How will Western Union adopt stablecoins?
Western Union has not yet disclosed which stablecoins or blockchains are in use, nor has it clarified whether the wallet product under consideration would be proprietary or partner-based. However, competitive pressure is building. PayPal has integrated its PYUSD stablecoin into international payout rails, and MoneyGram already offers crypto off-ramps in more than 180 countries. Meanwhile, neo banks like Revolut and even tradFi banks are actively seeking licenses to issue their own U.S. dollar-pegged tokens, according to reports.
Stablecoins themselves have grown substantially in terms of institutional footprint. The aggregate value of Treasury-bill-backed reserves across leading stablecoins is now estimated at over $150 billion and could reach $2 trillion by 2028 under high-adoption scenarios. With Circle’s new Payments Network courting banks and payment service providers and Tether holding more T-bills than most nations, incumbent firms face increasing incentives to participate in crypto-native settlement layers rather than compete against them outright.

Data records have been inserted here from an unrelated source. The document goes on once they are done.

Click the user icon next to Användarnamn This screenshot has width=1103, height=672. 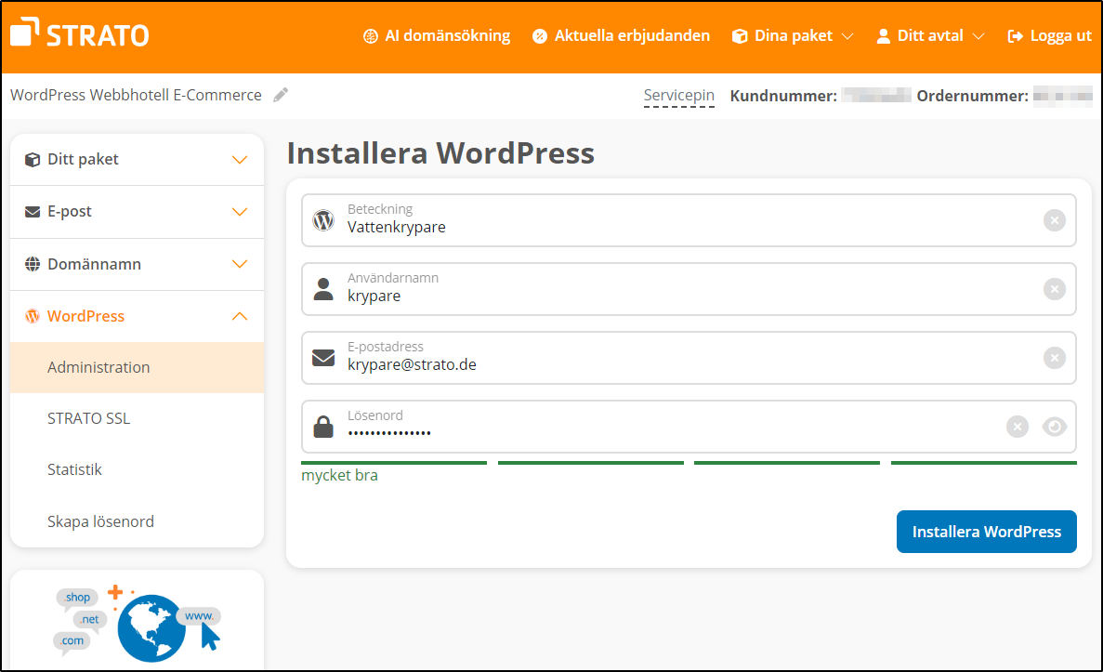click(322, 289)
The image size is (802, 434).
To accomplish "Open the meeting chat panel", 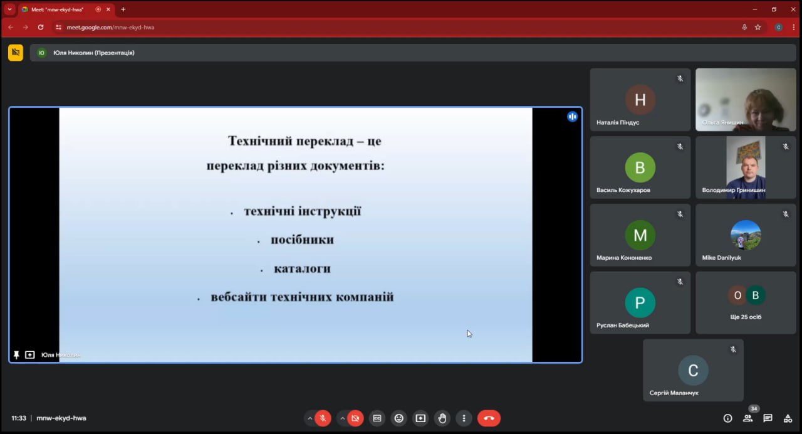I will 768,418.
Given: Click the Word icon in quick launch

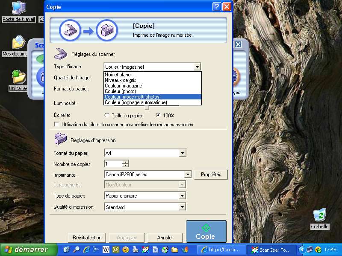Looking at the screenshot, I should (106, 250).
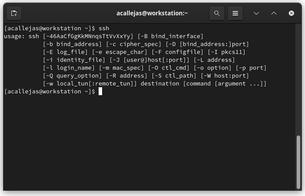Viewport: 305px width, 196px height.
Task: Maximize the terminal window with the up chevron
Action: click(274, 13)
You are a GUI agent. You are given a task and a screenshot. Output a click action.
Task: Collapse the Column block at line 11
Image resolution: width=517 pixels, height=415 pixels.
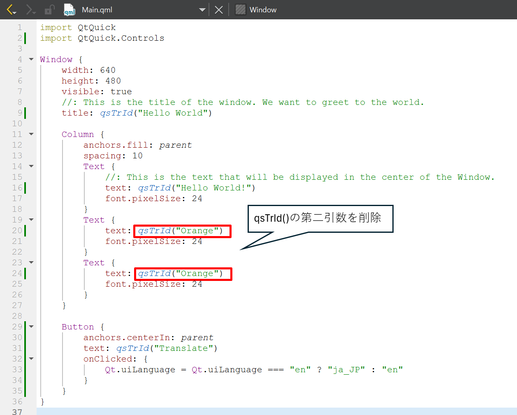(x=31, y=134)
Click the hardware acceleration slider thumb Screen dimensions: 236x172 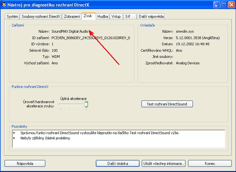(x=86, y=104)
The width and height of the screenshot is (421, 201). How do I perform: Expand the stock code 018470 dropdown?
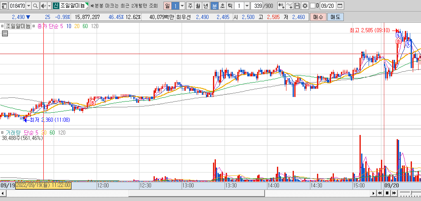29,6
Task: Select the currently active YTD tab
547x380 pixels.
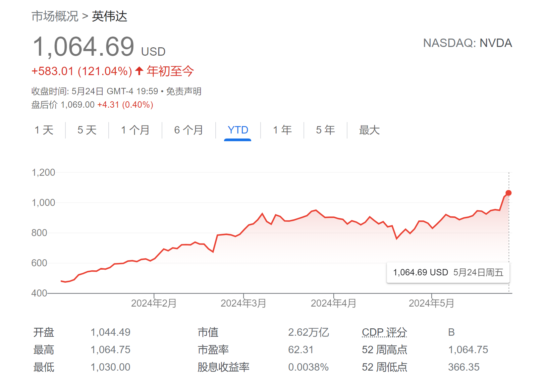Action: 237,130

Western Union’s strategy also aligns with geopolitical currents. The Trump administration’s proposal to impose a remittance tax on U.S. outbound transfers, aimed at reducing cross-border capital flight, could inadvertently boost stablecoin adoption by pushing consumers toward cheaper, tax-neutral digital alternatives. Critics argue that such policy shifts will amplify demand for decentralized tools rather than curb them.
Pilot and US relevance
While the firm has not confirmed timelines for a public rollout, McGranahan hinted at corridor-specific metrics as key indicators of success. These include FX spread reduction, time-to-cash statistics, and the per-transaction economics relative to legacy settlement via the WUNet infrastructure. Any potential expansion of the program or wallet launch may be detailed in Western Union’s next earnings call, scheduled for October 2025.
The pilots reflect a broader industry transition, as payment giants previously hesitant to embrace blockchain now begin to test on-chain tools in live environments. Whether Western Union will seek a banking charter to issue its own stablecoin or instead rely on existing issuers remains unresolved.
However, Western Union may be more comparable to Tether than US-based stablecoins. Both generate most of their volume outside the United States, targeting people in emerging-market corridors who turn to dollar-linked transfers because local banking rails or physical USD are hard to access.
In fact, Western Union’s latest 10-K shows that about 65 % of its 2023 revenue ($2.85 billion of US $4.36 billion) was earned abroad, while market-tracker data indicates that U.S. exchanges see only ~$3 billion of the more than US $30 billion in daily USDT trades, meaning roughly 90 % of Tether volume is executed on offshore venues like Binance, OKX and Bybit.